▶ **Passage to read**:
== == ==

A Conversation With Halston’s New Man
Ask Marios Schwab for the picture that comes to mind when he thinks of Halston, and he’ll admit that he reaches for the same mental snapshot we all do: Bianca Jagger, in a draped black dress, entering Studio 54 on a white horse. Unlike the rest of us, however, Schwab has the chance to conjure a new vision of Halston, one scrambled out of the brand’s sexy, seventies-heyday DNA but updated in Schwab’s own image. Last week, it was announced that the London-based Schwab would be taking the reins at Halston, a label that’s seen its share of troubles since Roy Halston Frowick exited the stage. Since 1983, the Halston legacy has been entrusted to more than a half-dozen designers, with fitful success. The previous designer, Marco Zanini, lasted only two seasons. Schwab has a rather formidable challenge before him as he seeks to turn the ship around. And the Greek-Austrian designer will be upping the ante for himself by continuing to design his eponymous label, which launched in 2005 and earned him the Best New Designer prize at the British Fashion Awards in 2006 and the prestigious Swiss Textiles Award in 2007. Here, Schwab talks to Style.com about moving into the house that Roy built.
Congratulations! I’m sure a lot of people are crawling out the woodwork to say that. Are you feeling overwhelmed?
I’m happy. Overwhelmed…not as much. This was quite a lengthy process, with Halston, so I’ve had a lot of opportunity to settle my nerves.
What were you nervous about?
Well, this was my second or third time in talks with a house, and we’re living in such a weird time, I was skeptical that the Halston people would go with a relatively young, relatively conceptual designer. And as the discussions went on, you know, I also had time to start asking myself those questions, like, is this what I want? Is it the right time for me to do this? I mean, it’s always been a dream of mine to work in America, and Halston in particular, that brand is so special for me, but I had to think it all through.
Obviously, you decided to grab the brass ring…
I know you can’t achieve everything at once, but I have a very good understanding of what Halston was all about, and my vision for the brand came to me so easily and so naturally, I felt that I shouldn’t hesitate.
It’s interesting that you say your vision for Halston came very naturally, because I think that when the news of your selection broke, a lot of people were puzzled. Myself included—I mean, there’s a body-consciousness in common, between you and Halston, and a definite thread of influence, but I always think of Marios Schwab having a very architectural point of view, and Halston being this fluid, drape-y thing.
It would be a little bit weird to ask a designer who is exactly like Halston to design Halston, don’t you think? I mean, I don’t think Halston, if he were alive today, would be doing the seventies in 2009, you know? And anyway, there’s so much more potential for an interesting result if the designer is versatile. From the perspective of the label, I think they wanted someone who understood the DNA of the brand and shared something of it, but who could bring a new idea.
What do you see yourself sharing with Halston?
A love of the feminine. And also, a sculptural approach to design—in his case, it was about doing something very soft and, yes, fluid, but his silhouettes are quite statuesque. And the way he cut his clothes has been a huge influence on me. Like, he did this dress, one panel, cut on bias, rotating around the body…It’s hard to achieve a garment that seems so perfectly pure. I want to find a new way of presenting that.
What do you have in mind?

== == ==

▶ **Items from a dataset**:
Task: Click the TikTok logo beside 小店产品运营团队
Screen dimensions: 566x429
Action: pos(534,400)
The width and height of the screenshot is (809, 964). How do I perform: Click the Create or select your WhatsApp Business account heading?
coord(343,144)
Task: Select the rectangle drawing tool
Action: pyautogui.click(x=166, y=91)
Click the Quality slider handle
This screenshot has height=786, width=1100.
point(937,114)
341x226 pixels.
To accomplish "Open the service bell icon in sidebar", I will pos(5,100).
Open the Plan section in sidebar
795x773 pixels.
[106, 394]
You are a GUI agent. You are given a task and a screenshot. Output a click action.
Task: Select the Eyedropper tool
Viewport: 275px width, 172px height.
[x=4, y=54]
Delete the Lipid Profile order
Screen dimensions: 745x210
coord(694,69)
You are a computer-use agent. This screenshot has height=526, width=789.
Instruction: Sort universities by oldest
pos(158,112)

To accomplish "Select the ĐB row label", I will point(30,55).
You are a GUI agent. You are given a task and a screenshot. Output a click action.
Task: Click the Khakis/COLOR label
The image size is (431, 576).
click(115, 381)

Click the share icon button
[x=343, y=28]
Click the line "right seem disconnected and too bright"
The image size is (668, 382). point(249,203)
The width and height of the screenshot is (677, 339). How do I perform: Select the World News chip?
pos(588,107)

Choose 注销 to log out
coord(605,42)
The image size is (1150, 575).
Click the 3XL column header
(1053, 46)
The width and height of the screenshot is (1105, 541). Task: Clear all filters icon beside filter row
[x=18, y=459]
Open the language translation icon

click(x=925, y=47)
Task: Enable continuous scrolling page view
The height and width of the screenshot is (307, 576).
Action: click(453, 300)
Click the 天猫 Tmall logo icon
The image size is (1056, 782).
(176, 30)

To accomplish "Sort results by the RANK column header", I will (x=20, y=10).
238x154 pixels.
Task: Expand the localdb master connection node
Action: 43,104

== == ==

▶ **Complete the following**:
a) According to the Halston interview, what prize did Schwab win at the British Fashion Awards in 2006?
b) Transcribe the Halston interview from "I’m happy. Overwhelmed…not" to "you nervous about?".

▶ **Answers by task**:
a) The Best New Designer prize.

b)
I’m happy. Overwhelmed…not as much. This was quite a lengthy process, with Halston, so I’ve had a lot of opportunity to settle my nerves.
What were you nervous about?